Q: Both of you have talked about the importance of controlling surprise medical bills, which have been particularly problematic for patients who go to in-network hospitals—usually for emergency care—but are seen by out-of-network doctors, who are often employed by physician outsourcing companies. How would this help control hospital prices in commercial health plans?

Murray: It makes the market more competitive. The Medicare Advantage market is a classic example of that.

You have government law that actually provides a backstop for the Medicare Advantage plans by setting out-of-network prices at Medicare rates. As a result, it’s no coincidence that Medicare Advantage plans pay close to or below fee-for-service rates.

Government’s role is to protect against market failure and egregious prices.

Q: Bob, what do you think about that idea?

Galvin: It’s necessary to do something about surprise medical bills. And I think employers back that.

The devil is in the details. What’s interesting is how government is going to decide what’s the price that’s okay in these surprises. And this is what worries me about government.

If you price low enough—and I believe the best example of this is how government has priced primary care—you get shortages. For example, we need to be very careful about creating shortages in emergency care, particularly in rural areas.

Let me tell you why we favor arbitration to resolve high bills resulting from out-of-network charges. There are some rules. The providers make their case. The payers make their case. And the decision is final and not appealable. It preserves negotiation.

Murray: I’d be less cautious. I mean, we’re running out of time, and I think the first place to start is to set a limit on prices for all out-of-network care. That would restore some degree of negotiating leverage to private insurers.

Q: Isn’t that difficult to do, politically?

Galvin: If you want to talk about reality, your chance of having that happen is somewhere around zero. Providers are never going to stand for it.

Murray: But eventually, the political tides will change, and it will be an imperative. It will happen. I can guarantee that.

Start with California, Oregon, or other states that can get a large enough purchasing pool. They can generate leverage to show that a rate-setting system, maybe benchmarked to Medicare, can work.

Q: Does that make more sense, Bob?

Galvin: I love experimental designs. I love that Maryland does what it’s doing. I love that Washington and Oregon are doing what they’re doing, and all my companies in the business I run are doing what they’re doing.

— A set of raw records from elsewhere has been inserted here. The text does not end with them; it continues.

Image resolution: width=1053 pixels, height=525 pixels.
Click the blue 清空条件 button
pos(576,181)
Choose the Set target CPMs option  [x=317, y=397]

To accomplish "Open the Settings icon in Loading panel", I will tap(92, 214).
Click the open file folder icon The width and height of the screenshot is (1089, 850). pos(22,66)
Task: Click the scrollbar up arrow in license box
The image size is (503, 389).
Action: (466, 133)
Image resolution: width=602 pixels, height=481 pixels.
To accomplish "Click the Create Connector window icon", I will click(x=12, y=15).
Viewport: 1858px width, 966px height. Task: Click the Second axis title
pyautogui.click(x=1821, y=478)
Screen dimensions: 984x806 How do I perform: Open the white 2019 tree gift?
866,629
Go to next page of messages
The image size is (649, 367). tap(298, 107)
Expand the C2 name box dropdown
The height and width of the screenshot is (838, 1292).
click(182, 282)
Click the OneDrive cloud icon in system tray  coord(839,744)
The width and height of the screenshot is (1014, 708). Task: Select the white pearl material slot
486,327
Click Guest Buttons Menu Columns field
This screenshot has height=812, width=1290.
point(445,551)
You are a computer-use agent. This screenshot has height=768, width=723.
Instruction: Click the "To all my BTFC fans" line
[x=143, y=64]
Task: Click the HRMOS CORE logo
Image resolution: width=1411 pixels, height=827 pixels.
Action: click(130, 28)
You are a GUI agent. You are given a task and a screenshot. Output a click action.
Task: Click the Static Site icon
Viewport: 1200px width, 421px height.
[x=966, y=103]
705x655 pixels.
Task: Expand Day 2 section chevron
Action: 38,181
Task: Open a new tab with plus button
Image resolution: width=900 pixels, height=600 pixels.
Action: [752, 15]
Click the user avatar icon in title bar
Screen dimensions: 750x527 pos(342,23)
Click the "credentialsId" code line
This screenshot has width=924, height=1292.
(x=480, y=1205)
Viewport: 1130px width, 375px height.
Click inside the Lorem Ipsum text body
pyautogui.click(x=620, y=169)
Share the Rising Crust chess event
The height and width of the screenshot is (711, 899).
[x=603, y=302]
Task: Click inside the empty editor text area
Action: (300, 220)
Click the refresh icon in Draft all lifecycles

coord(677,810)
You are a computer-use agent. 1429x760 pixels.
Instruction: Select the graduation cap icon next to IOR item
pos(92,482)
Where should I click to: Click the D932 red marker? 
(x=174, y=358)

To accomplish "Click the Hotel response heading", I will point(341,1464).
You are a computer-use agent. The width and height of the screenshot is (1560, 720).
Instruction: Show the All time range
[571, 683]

The biggest point I’m making is not that the market is going to solve this. The point is that we need to be thoughtful and incremental in trying to restrain high provider prices. And I think we ought to be careful about the impact on complex systems that setting prices might have.

Murray: And I agree with you. It can’t be one size fits all.…But we are running out of time. And the first place to start is to set limits on out-of-network bills because it would restore some degree of leverage to private insurers.

I’m not for making changes that substantially disrupt the health care delivery system, but my concern is that the longer we wait, the more we risk having to make more disruptive changes down the road.

Dr. Robert Galvin is the CEO of Equity Healthcare and an Operating Partner at Blackstone. Before joining Blackstone, Dr. Galvin was Executive Director of Health Services and Chief Medical Officer for General Electric. He is a member of the Institute of Medicine, an adjunct professor at Yale, and a board member of TeamHealth, a national provider of emergency room and other physician outsourced services that Blackstone owns.

Robert Murray is the president of Global Health Payment, a health care consulting firm with experience in the development and implementation of alternative prospective payment systems, including hospital global budgets and physician shared savings programs.  Mr. Murray served as the executive director of Maryland’s hospital rate setting agency, the Health Services Cost Review Commission from 1994 to 2011.